Objective: To investigate trends in clinical monitoring indices in HIV/AIDS patients receiving antiretroviral therapy (ART) at baseline and after treatment in Yunnan Province, China and to provide the basis for guiding clinical treatment to obtain superior clinical outcomes. Methods: A total of 96 HIV/AIDS patients who had started and persisted in highly active ART treatment from September 2009 to September 2019 were selected. Of these, 54 had a CD4 cell count < 200 cells/µl while 42 had a CD4 cell count ≥ 200 cells/µl. Routine blood tests, liver and renal function, and lipid levels were measured before and 3, 6, 9, and 12 months after treatment. Lymphocyte subset counts and viral load were measured once per year, and recorded for analysis and evaluation. Three machine learning models (support vector machine [SVM], random forest [RF], and multi-layer perceptron [MLP]) were constructed that used the clinical indicators above as parameters. Baseline and follow-up results of routine blood and organ function tests were used to analyze and predict CD4+ T cell data after treatment during long-term follow-up. Predictions of the three models were preliminarily evaluated. Results: There were no statistical differences in gender, age, or HIV transmission route in either patient group. Married individuals were substantially more likely to have <200 CD4+ cells/µl. There was a strong positive correlation between ALT and AST (r = 0.587) and a positive correlation between CD4 cell count and platelet count (r = 0.347). Platelet count was negatively correlated with ALT (r = -0.229), AST (r = -0.251), and positively correlated with WBCs (r = 0.280). Compared with the CD4 cell count < 200 cells/µl group, all three machine learning models exhibited a better predictive capability than for patients with a CD4 cell count ≥ 200 cells/µl.

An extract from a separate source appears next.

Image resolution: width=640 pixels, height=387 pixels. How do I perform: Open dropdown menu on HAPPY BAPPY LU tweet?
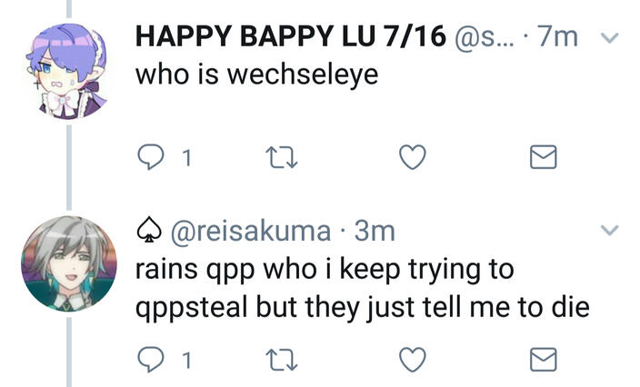[611, 38]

Of all indicators, the three models best predicted the CD4/CD8 ratio, with results that were highly consistent. In patients with a CD4 cell count < 200 cells/µl, the SVM model had the best performance for predicting the CD4/CD8 ratio, while the CD4/CD8 ratio was best predicted by the RF model in patients with a CD4 cell count ≥ 200 cells/µl. Conclusion: By the incorporation of clinical indicators in SVM, RF, and MLP machine learning models, the immune function and recuperation of HIV/AIDS patients can be predicted and evaluated, thereby better guiding clinical treatment.